Hay una foto que los muestra a todos en el patio de la casa, abrazados. Atrás, una pared de adobe, el piso de tierra, un par de globos que están a punto de desaparecer de la imagen y los niños: nueve mujeres, ocho hombres, todos tienen entre once y quince años; las niñas con vestidos, los niños con pantalón y camisa; en sus cabezas tienen serpentinas. Todos sonríen, incluso Daniela, que a esa altura de la noche, cuando ya eran casi las tres de la mañana, llevaba un par de horas conversando y bailando con Pablo, el único niño rubio de la foto, rubio y con una cicatriz en la frente que se hizo jugando a la pelota por la sub 15 de Palestino, meses antes de que a su padre lo despidieran de la panadería donde trabajaba y decidiera comprarse un terreno en Alto Hospicio para empezar un negocio.

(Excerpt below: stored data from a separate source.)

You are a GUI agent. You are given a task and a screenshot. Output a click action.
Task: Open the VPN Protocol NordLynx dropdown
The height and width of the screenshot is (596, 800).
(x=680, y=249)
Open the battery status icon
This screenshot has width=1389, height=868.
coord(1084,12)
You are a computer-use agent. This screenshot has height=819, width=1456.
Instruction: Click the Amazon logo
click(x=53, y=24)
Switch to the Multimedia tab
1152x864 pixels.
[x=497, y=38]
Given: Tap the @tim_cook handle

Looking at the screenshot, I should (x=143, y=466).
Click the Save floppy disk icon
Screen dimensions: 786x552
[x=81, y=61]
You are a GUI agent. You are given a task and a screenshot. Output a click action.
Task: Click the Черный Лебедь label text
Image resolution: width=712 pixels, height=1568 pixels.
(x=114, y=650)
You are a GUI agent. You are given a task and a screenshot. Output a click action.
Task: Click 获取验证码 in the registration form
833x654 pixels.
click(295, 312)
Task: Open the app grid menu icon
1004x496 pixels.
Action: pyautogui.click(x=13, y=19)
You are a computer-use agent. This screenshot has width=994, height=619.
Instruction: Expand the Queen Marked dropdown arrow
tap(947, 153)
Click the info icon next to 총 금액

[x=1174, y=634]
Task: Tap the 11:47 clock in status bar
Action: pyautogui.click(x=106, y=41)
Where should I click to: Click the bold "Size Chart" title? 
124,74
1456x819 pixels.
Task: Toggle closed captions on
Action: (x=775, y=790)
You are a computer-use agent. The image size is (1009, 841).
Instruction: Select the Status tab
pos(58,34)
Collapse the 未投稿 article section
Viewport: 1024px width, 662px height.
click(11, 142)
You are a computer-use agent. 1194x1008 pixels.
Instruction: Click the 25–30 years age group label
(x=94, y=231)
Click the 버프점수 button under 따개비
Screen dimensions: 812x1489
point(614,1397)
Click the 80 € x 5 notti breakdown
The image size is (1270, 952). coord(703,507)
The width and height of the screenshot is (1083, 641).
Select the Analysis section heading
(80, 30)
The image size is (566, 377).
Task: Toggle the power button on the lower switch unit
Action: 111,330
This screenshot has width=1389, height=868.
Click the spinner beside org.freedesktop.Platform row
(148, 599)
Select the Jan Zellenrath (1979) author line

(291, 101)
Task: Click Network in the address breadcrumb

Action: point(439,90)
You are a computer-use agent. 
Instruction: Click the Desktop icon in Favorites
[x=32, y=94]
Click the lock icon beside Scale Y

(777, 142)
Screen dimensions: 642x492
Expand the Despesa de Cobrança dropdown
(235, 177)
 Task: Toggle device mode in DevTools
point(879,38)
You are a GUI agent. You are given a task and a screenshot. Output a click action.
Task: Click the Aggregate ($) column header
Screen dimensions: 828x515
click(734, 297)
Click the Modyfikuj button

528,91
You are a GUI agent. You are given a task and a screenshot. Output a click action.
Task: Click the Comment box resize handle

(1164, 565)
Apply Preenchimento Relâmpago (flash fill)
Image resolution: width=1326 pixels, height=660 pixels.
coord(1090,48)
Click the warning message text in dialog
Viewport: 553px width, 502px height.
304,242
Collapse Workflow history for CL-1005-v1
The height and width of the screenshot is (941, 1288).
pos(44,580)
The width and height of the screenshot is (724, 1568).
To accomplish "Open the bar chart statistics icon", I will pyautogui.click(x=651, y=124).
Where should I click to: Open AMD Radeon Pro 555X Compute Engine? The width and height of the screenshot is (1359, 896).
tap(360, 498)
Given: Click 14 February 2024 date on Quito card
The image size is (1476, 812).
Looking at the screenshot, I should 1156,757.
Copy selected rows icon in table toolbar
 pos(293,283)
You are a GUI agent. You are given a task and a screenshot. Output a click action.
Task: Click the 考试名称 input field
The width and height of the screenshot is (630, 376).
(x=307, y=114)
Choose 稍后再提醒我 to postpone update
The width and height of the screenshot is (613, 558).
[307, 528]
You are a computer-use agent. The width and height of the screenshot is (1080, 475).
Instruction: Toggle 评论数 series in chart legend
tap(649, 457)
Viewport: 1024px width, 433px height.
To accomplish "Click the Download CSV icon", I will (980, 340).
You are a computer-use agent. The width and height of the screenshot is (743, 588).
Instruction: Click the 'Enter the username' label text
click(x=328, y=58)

Quizás decir rubio sea exagerar un poco, pero tenía el pelo castaño claro, corto, y era el único que no llevaba una camisa: tenía una polera negra, que se remangaba hasta los hombros, unos jeans nuevos que su papá le regaló para navidad, y unas zapatillas de fútbol Adidas, las mismas que usó Zinedine Zidane en el Mundial de Francia 98. Era el jugador favorito de Pablo, el hombre en quien pensaba cuando entraba a la cancha de La Cisterna y se ponía la 10 de Palestino. No era muy rápido, pero arrastraba el balón como si tuviera un pequeño imán en el pie. Era imposible quitárselo y eso desconcertaba a todos: a jugadores, a cuerpos técnicos, a sus propios compañeros y a la gente que iba a verlo al estadio. Más de una vez se acercaron a su padre, en distintos campeonatos, para convencerlo de que cambiara de equipo, que se fuera a la U o al Colo, pero él no decía nada, pues no creía que el futuro de Pablo tuviera que ver con el fútbol.
Esa noche, Pablo no habló en ningún momento de fútbol, solo se dedicó a bailar y a responder las preguntas que ella le hacía. ¿Por qué se había venido a Alto Hospicio? ¿Por qué la polera y no una camisa? ¿Por qué esas zapatillas? ¿Por qué le gustaba bailar y no se quedaba con los otros niños?
Pablo, con absoluta paciencia, respondía a cada una de las preguntas de Daniela, quien no dejó de hablarle durante toda la noche: tenía rabia y pena, aunque no se le notaba. Escuchaba a Pablo, pero en realidad pensaba en dónde estaría ese hombre que le prometió tantas cosas. Bailó con Pablo hasta un poco antes del amanecer, cuando se dio cuenta de que ya no quedaba casi nadie en la fiesta, solo ellos y su prima y Francisca.
Me tengo que ir, dijo de pronto y entró al living, se puso un polerón y se fue caminando a su casa.